Het huis ligt in het oude gedeelte van de vroegere Pontbrouckstraat. Volgens kadastergegevens wordt circa 1876 in de tuin de kapel bijgebouwd. Circa 1899 wordt een koetshuis met stallingen toegevoegd, woonhuis en stallingen vormen dan een groot domein. Dit domein werd opgesplitst en het koetshuis is volgens kadastergegevens circa 1953 omgebouwd tot landelijke woning, zie huidige situatie.
De achterkant van het huis is recent verbouwd en uitgebreid.
Notariswoning, gelegen in een ruime tuin met fraai, smeedijzeren hekken aan de straatzijde. Aan de Boulevard wordt de tuin afgesloten door een lange bakstenen, blinde muur halverwege onderbroken door de kapel. Het eerste deel van de muur heeft bovenaan een tandlijst.
Statig bakstenen dubbelhuis van twee bouwlagen onder leien schilddak. Bepleisterde en witgeschilderde voorgevel van zes traveeën in neoclassicistische stijl boven een grijsgeschilderde plint. Horizontale geleding door gebruik van kordons en geprofileerde lijsten. Begane grond met imitatievoegen uitwaaierend boven de eenvoudige, rechthoekige muuropeningen. Vleugeldeur toegankelijk via een brede, arduinen buitentrap afgeboord met balustrades in baksteen en met een arduinen dekplaat. De vensters op de verdieping hebben een geprofileerde omlijsting en een gekarteld scherm voor de rolluiken. Bewaard schrijnwerk: op de begane grond met T-ramen, op de verdieping met grote roedeverdeling. Entablement met kroonlijst op klossen. Op de nok van het dak een smeedijzeren versiering en windvaan.
Sobere, witgeschilderde zijgevels. Recente aanpassingen aan de achtergevel met nieuwe aanbouw.

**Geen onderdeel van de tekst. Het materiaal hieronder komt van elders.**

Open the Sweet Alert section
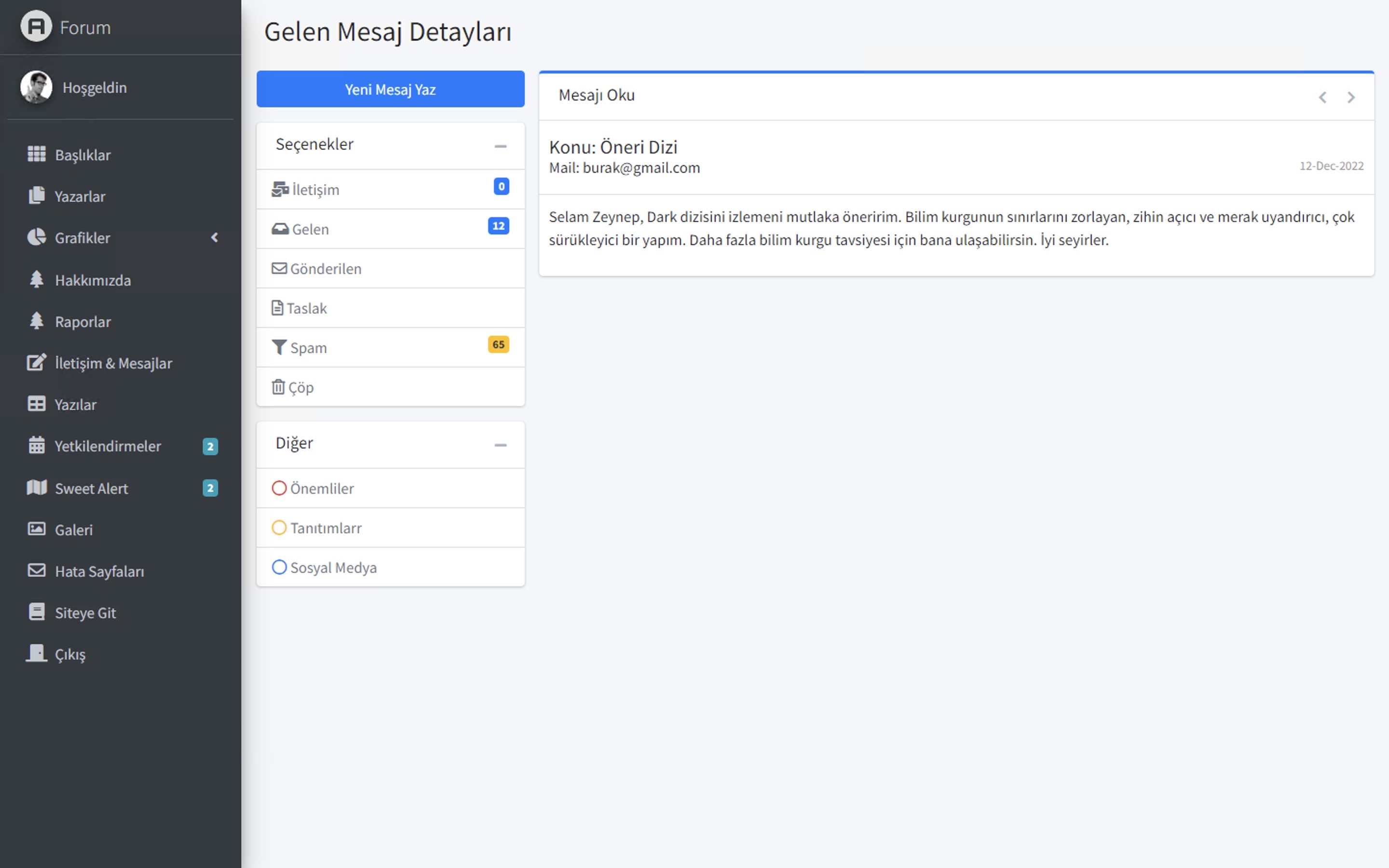 tap(91, 488)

Interieur. Rijk versierd interieur in neoclassicistische stijl. Ruime hal bekleed met gemarmerd stucwerk, fraaie zwartmarmeren tegelvloer. Trappenhuis met houten slingertrap met gesculpteerde trappaal (beneden en boven). De gang geeft rechts uit op een bureau, rijk versierd met lijstwerk, stucwerk, rozet en marmeren schouw. Het bureau links is eenvoudiger uitgewerkt. Aansluitende kamer met verfijnde beschildering op plafond, deuren en lambrisering.

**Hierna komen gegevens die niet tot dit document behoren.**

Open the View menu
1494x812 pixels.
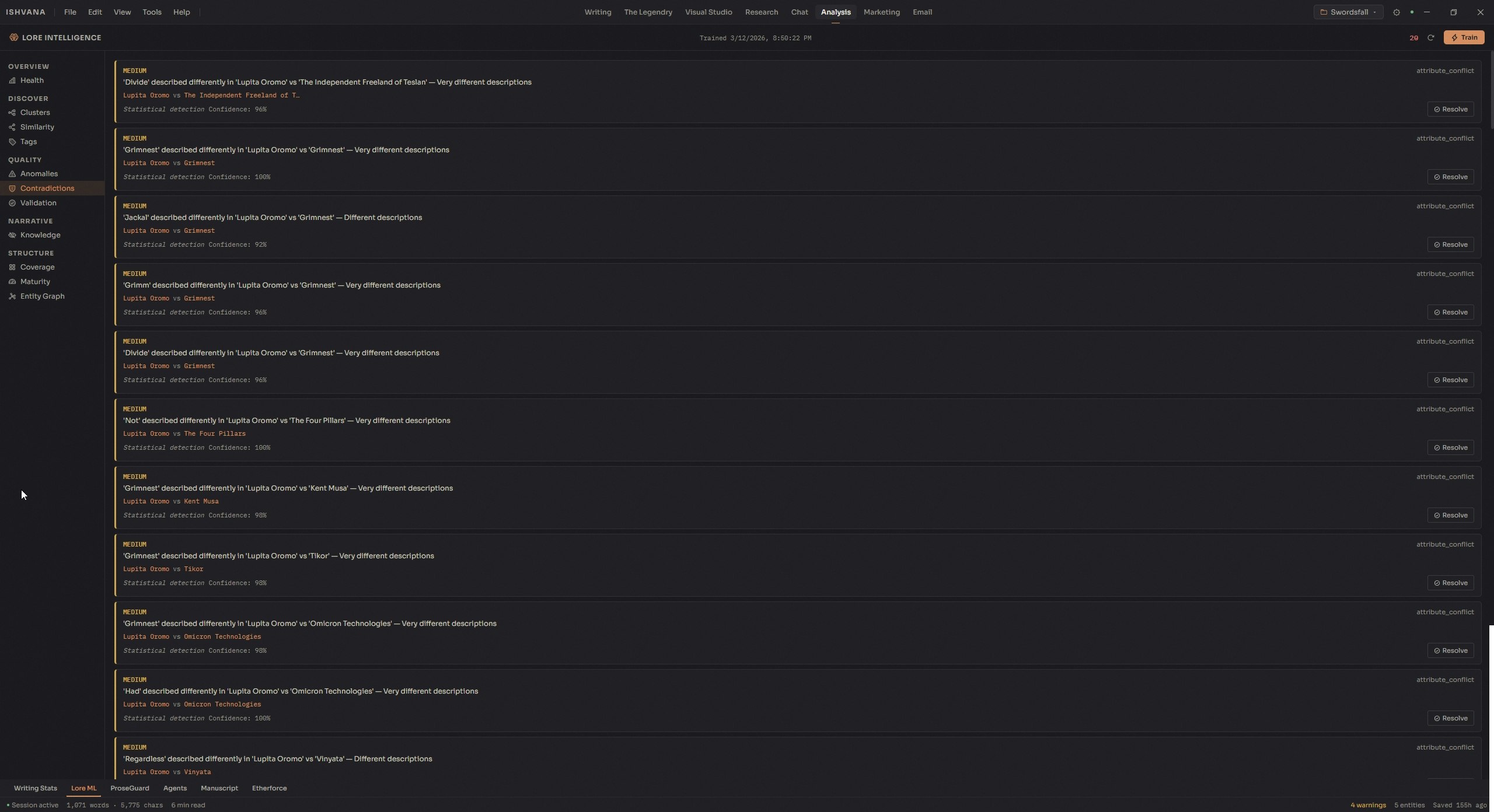[x=122, y=12]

De neogotische kapel dateert van circa 1876 en wordt niet meer als bidruimte gebruikt. Rode baksteenbouw onder leien zadeldak en met witgeschilderde zijgevels. Driezijdige apsis.

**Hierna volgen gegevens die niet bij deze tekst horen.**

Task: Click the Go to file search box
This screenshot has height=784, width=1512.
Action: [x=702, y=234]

De voorgevel, geflankeerd door verjongende, overhoekse steunberen, geeft uit op de Boulevard en was van hieruit toegankelijk, de segmentboogdeur is dichtgemetseld. Gebruik van witsteen bij de steunberen, geblokte deur- en vensteromlijsting en versierende lijst onder de dakrand. Daarboven steekt een tweelicht met driepasbogen en driepas gevat in een spitsboogomlijsting. De puntgevel is afgewerkt met arduinen dekplaten en wordt bekroond door een arduinen kruis.
Beide witgeschilderde zijgevels zijn opengewerkt met twee geprofileerde rondboogvensters waarin nog fraaie, gedeeltelijk bewaarde glasramen. Verjongende steunberen op de hoeken van de apsis.
Ruime tuin onder meer met beuken en een monumentale plataan aan de straatkant.
- Kadasterarchief West-Vlaanderen, 207: Mutatieschetsen, Dentergem, 1860/1, 1876/15, 1899/10.
- BEKAERT E., De roede van Tielt. Als straten gaan...praten, 2005, p. 26.